In Bangladesh, the NGO BRAC gives annual awards for migration reporting. See the 10 2017 winners here (English) and the 2018 contest announcement (Bangla). The 2017 print winner was Belal Hossen Biplob, The Daily Star, whose web page shows his many articles on migration issues.
Suitcase 2017 for journalistic excellence in Armenia is sponsored by Support for Migration and Border Management in Armenia. First place went to Suren Deheryan, Astghik Gevorgyan and Gagik Aghbalyan of ampop.am for “Migration in Armenia,” a detailed look at why migration in Armenia has lost its momentum and why Armenians leave.
The Communication Award for Cultural Diversity (Prémio Comunicação Pela Diversidade Cultural) is sponsored by The High Commission for Migration in Portugal. The Written Press Award was awarded for:
- Juventude em Jogo, by Sofia da Palma Rodrigues and Diogo Cardoso, published in the newspaper Público and in the multimedia publication Divergente. The article discusses how Portugal is the main gateway to Europe for smaller football players from Africa and South America.

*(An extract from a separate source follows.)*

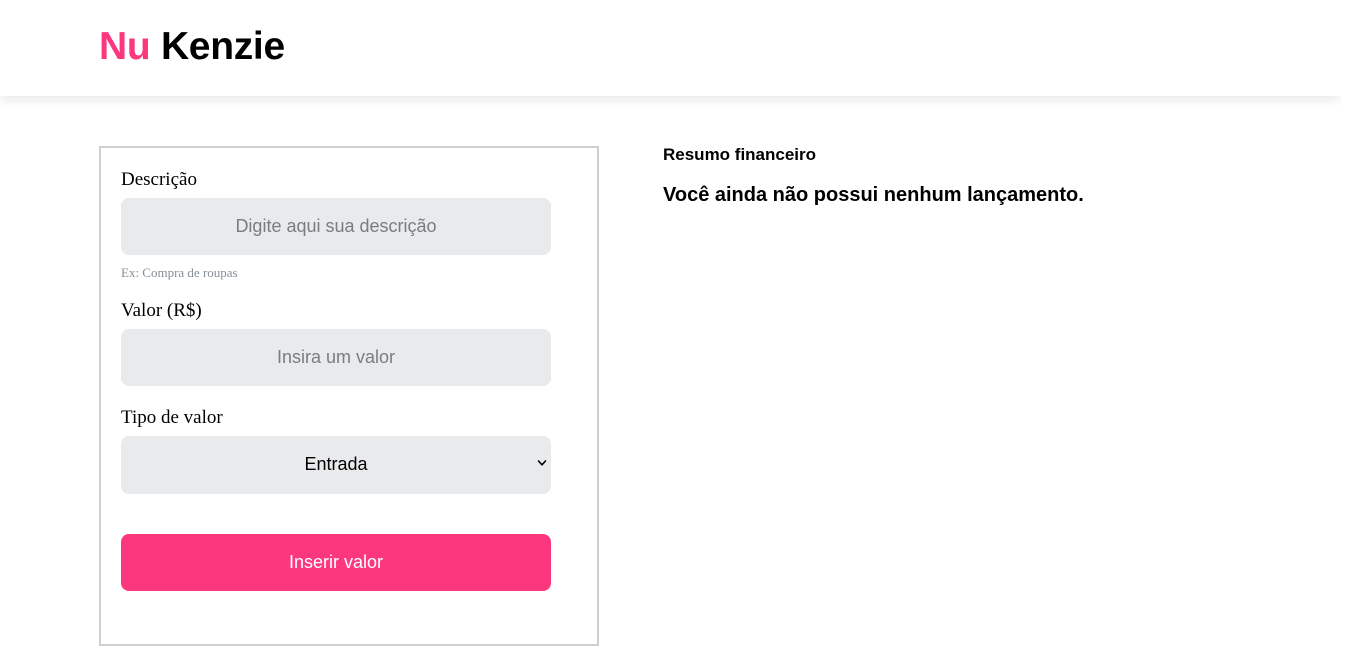 The image size is (1362, 646). I want to click on type-select: Entrada, so click(336, 465).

- Returned to Cape Verde by Catarina Gomes, Vera Moutinho and Rui Gaudêncio, published in Jornal Público, describes deportations from Portugal.
The New America Award from the Society for Professional Journalism in the US “honors public service journalism that explores and exposes an issue of importance to immigrant or ethnic communities currently living in the United States.”
The Eugene Katz Award For Excellence in the Coverage of Immigration was inaugurated in 1997 by the Center for Immigration Studies, an advocacy group based in Washington. The 2017 winners were Kevin Rothstein and Mike Beaudet, of WCVB-TV in Boston, “for the many major immigration stories they have broken … often resulting in changes in state and federal policies.”
The American Mosaic Journalism Prize, with a prize of $100,000, was awarded for the first time in early 2018 to Jaeah Lee, an independent journalist and a 2017 senior fellow at Brandeis University’s Schuster Institute for Investigative Journalism, and Valeria Fernández, now a freelancer who has been reporting on Arizona’s immigrant community and the immigration debate for over 15 years. The prize was created by the Heising-Simons Foundation, a family-run charity in Silicon Valley.
The Alfred I. duPont-Columbia University Awards for excellence in journalism, while not specifically focused on particular topics, in 2018 gave an award to “Exodus.” The documentary tells the harrowing, personal stories of refugees and migrants as they fled countries besieged by violence and poverty. It was directed and produced by James Bluemel for PBS Frontline in the US.
The European Press Prize, also not specifically for migration stories, recognized several as 2018 winners:
- 500 Years Later the Habibs are Looking for a House in Portugal, by Catarinia Goms in Público, describes the journey of several Turkish Sephardic Jews — focusing on the the Habib family — who are trying to find a safe haven in Portugal, 500 years after the expulsion of the Jews from Portugal.
- “The Human Captor,” by Michael Obert in Süddeutsche Zeitung Magazin, describes the dubious warlord Al-Bija, who styles himself as rescuer of refugees and reliable partner of the EU in the quest of stopping African refugees from crossing the Mediterranean.
- “The Smuggling Game,” by Lin Taylor and Valeria Cardi, published by the Thomson Reuters Foundation News, describes the global business of people smuggling.